Je suis moi-même assez occupé à me gérer la crise, lisant sur la disparition d’une jeune femme lors d’un écrasement d’avion, rien pour me faire oublier qu’il y a probablement eu drame chez mes propres proches. Au dernier chapitre, la fille de Louisa Vanier lit la lettre que sa mère lui avait écrite préalablement, en cas de disparition : une chose est sûre, un jour on ne revient pas de quelque part, d’une destination au soleil ou d’ailleurs.

D’une bactérie mangeuse de chair, d’un cancer incurable, d’une peine d’amour, d’un alzheimer précoce, d’un accident de voiture, c’est si vite arrivé, un dérapage…

Me demandant à chaque mot qui, chez nous, a bien pu valider son allergie aux arachides ou livrer la grande danse de l’arrêt cardiaque, jouant dans ma tête au bingo du condamné.

Puis le contingent de monokinistes quitte la plage, et c’est ainsi que je retrouve mes compagnons de voyage.

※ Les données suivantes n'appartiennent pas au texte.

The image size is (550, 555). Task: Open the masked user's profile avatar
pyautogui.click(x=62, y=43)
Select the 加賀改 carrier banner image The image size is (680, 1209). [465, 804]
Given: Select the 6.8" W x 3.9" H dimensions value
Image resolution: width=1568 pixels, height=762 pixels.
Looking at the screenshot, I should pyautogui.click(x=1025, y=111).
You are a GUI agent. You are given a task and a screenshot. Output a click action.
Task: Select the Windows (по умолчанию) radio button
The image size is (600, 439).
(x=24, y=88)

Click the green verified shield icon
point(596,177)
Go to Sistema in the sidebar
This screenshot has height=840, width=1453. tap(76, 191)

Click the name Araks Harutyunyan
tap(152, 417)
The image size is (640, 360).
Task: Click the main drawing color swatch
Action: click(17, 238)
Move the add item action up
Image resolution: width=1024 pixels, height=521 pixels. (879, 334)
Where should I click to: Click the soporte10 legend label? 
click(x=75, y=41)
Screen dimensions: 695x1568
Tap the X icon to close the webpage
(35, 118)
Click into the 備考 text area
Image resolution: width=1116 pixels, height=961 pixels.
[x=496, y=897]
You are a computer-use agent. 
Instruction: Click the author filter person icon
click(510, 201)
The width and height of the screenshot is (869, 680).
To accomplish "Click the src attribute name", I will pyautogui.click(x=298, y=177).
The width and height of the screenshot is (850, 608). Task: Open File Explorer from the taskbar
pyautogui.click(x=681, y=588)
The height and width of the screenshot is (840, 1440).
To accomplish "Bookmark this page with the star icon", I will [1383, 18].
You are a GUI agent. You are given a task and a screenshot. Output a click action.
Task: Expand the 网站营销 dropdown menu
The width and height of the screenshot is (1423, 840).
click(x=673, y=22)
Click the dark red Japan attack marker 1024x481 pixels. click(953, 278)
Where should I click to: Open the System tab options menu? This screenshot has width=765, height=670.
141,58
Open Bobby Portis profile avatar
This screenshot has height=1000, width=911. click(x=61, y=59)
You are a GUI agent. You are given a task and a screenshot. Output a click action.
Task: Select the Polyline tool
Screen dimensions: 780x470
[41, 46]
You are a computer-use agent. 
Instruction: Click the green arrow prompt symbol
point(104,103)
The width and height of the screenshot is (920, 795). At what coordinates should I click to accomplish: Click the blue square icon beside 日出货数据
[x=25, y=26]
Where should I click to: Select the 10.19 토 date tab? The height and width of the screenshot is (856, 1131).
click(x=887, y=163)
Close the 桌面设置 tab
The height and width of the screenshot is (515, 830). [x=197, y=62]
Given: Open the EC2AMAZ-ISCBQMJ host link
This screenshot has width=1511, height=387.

En voulant jouer le gars qui ne regarde tellement pas les filles toutes nues, je n’ai jamais remarqué que mes amis se trouvaient couchés juste derrière elles. Je fus victime de ma courtoisie. Trompé par ma délicatesse.

L’après-midi passe et je termine Les îles Canaries, qui, vu les circonstances de sa lecture, demeurera un souvenir unique. Bon, je suis également complètement tombé amoureux de Louisa Vanier. En plus, elle est fictive et morte, ce qui représente vraiment un beau défi !

Mes amis viennent me rejoindre et me confient : on te voyait tout le long en train de nous chercher… et fais attention quand il y a des filles en monokinis, t’es zéro subtil.